Each line from the one containing "Task: Open the settings gear tab" through the last line of the material below is to be transcribed exactly, with nothing else included.

-- Opening Marker --

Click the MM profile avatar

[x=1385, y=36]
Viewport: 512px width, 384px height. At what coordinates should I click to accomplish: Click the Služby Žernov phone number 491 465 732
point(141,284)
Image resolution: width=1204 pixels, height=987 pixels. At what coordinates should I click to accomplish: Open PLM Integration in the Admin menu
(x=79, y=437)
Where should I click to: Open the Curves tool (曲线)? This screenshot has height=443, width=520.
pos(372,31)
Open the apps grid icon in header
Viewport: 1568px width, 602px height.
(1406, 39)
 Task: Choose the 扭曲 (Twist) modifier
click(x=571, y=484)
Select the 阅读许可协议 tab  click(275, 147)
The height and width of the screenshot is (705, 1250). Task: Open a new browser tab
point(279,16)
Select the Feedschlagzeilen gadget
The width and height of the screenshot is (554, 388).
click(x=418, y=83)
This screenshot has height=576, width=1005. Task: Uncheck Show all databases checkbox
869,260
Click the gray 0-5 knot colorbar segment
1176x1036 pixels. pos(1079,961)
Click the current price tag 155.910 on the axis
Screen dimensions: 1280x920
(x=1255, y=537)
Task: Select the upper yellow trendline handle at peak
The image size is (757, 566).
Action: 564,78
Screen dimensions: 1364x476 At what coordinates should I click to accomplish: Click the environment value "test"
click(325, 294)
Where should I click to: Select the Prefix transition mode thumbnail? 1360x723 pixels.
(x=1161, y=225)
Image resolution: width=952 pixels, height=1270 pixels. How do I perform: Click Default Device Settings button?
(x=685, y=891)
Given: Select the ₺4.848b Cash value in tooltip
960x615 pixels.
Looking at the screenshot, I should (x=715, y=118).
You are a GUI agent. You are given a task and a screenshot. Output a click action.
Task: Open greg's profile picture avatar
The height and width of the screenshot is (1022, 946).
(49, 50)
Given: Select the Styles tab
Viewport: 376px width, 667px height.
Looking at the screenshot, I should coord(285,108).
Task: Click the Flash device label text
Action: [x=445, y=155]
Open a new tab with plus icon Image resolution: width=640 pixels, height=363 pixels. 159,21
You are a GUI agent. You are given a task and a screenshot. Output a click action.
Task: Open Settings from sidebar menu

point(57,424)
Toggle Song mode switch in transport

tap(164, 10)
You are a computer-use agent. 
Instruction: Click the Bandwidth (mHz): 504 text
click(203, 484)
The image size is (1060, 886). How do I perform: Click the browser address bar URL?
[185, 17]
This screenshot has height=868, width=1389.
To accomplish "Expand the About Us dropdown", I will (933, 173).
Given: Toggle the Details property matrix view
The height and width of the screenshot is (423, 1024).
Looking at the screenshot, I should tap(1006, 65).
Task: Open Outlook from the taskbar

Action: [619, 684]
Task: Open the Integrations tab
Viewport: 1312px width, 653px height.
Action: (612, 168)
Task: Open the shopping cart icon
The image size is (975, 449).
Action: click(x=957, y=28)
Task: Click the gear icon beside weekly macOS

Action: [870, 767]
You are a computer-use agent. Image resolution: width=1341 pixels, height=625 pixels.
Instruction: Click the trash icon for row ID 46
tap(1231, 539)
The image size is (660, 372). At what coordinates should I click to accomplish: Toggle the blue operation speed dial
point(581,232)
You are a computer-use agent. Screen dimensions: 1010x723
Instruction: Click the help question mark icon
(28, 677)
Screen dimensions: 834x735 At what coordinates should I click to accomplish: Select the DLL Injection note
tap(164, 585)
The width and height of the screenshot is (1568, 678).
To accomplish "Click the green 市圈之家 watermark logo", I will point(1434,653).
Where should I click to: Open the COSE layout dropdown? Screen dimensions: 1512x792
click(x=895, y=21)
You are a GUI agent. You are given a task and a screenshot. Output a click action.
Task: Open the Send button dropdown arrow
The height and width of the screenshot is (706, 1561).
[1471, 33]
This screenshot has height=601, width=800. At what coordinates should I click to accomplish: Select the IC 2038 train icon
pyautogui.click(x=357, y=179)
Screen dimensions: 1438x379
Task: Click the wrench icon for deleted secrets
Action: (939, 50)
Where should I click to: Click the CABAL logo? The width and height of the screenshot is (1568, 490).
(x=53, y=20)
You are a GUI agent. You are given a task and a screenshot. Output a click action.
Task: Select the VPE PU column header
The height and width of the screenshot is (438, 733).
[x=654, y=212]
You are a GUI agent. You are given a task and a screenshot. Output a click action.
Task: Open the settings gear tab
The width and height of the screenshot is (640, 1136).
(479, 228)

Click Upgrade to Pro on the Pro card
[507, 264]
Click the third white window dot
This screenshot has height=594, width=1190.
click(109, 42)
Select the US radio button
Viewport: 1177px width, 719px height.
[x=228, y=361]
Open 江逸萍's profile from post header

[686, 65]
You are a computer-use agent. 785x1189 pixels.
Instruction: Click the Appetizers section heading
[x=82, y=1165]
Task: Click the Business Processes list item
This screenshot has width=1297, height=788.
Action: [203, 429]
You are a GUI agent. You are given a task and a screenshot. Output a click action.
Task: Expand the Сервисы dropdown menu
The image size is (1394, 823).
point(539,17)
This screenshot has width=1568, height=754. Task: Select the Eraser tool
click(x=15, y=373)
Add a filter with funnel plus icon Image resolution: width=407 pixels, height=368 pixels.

-- Closing Marker --

### Result of the exercise:
Task: Open the settings gear tab
The width and height of the screenshot is (640, 1136).
(479, 228)

Click Upgrade to Pro on the Pro card
[507, 264]
Click the third white window dot
This screenshot has height=594, width=1190.
click(109, 42)
Select the US radio button
Viewport: 1177px width, 719px height.
[x=228, y=361]
Open 江逸萍's profile from post header

[686, 65]
You are a computer-use agent. 785x1189 pixels.
Instruction: Click the Appetizers section heading
[x=82, y=1165]
Task: Click the Business Processes list item
This screenshot has width=1297, height=788.
Action: [203, 429]
You are a GUI agent. You are given a task and a screenshot. Output a click action.
Task: Expand the Сервисы dropdown menu
The image size is (1394, 823).
point(539,17)
This screenshot has width=1568, height=754. Task: Select the Eraser tool
click(x=15, y=373)
Add a filter with funnel plus icon Image resolution: width=407 pixels, height=368 pixels.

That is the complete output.